Она лежала в разобранной постели, раскрытая, в коротком халатике, чуть раздвинув ноги. Белья на ней не было, и его взгляд сразу выцелил самое главное. Тот заветный островок между ног, который навсегда стал для него олицетворением всего лучшего и худшего, что есть в женщине, сутью Женщины как таковой, с их первой ночи, когда он потерял невинность. Когда она заперла дверь их общего гостиничного номера, повалила его на диван, встала перед ним, решительная и беспощадная, как смерть, медленно стянула с себя лосины, и, придвигаясь к его лицу, приказала: «Лижи!»

Киру тогда было восемнадцать. Ей – тридцать семь, но все считали, что меньше. Она была красивой, веселой, развратной (как говорили его одноклассники, он же просто не думал об этом, но сразу бил в морду, заступаясь за нее).

Действительно, подумал Кир. Развратная, какая же еще. Самая настоящая сучка.

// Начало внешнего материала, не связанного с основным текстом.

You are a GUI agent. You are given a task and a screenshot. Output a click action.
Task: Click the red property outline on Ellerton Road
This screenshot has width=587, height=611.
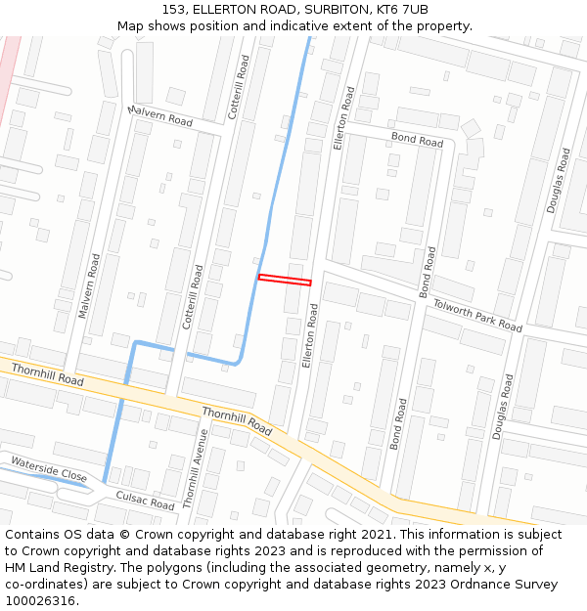point(285,280)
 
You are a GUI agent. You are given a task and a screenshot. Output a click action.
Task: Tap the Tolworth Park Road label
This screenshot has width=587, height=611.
point(477,316)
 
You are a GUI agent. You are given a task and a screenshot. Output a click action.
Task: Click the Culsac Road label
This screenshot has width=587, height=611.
point(145,501)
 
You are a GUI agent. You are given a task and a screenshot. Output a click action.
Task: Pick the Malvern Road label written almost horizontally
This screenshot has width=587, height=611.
point(160,115)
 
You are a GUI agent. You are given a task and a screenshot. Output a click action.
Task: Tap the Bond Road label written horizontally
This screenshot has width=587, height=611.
point(417,140)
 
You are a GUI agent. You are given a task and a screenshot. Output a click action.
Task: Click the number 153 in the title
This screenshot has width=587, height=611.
point(175,10)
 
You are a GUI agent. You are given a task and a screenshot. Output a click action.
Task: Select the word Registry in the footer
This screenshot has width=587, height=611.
point(86,568)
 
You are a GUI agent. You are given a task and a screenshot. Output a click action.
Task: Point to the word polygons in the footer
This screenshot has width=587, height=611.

Теперь уже от ее красоты не осталось и следа. Она лежала в психбольнице, после того, как порезала себе вены, а в записке, адресованной ему, написала: «Я сделала с тобой то, что должна была сделать». Уже после больницы она начала стариться и расплываться с катастрофической быстротой, а в последние года три вообще практически не выходила из дома и напоминала самку бегемота в старости.

- Привет, - хрипло сказал он, подходя к кровати.
- А… пришел, - без эмоций произнесла она, и тяжело перевернулась, чтобы его не видеть.
Кир, не спеша, разделся, залез под одеяло и бережно укрыл ее, вытянулся рядом и замер. Волны блаженства, не похожие на любые другие волны, приходящие к нему от других женщин, накатывали и убегали на отмель сознания. Ему казалось, что он, наконец, вернулся домой.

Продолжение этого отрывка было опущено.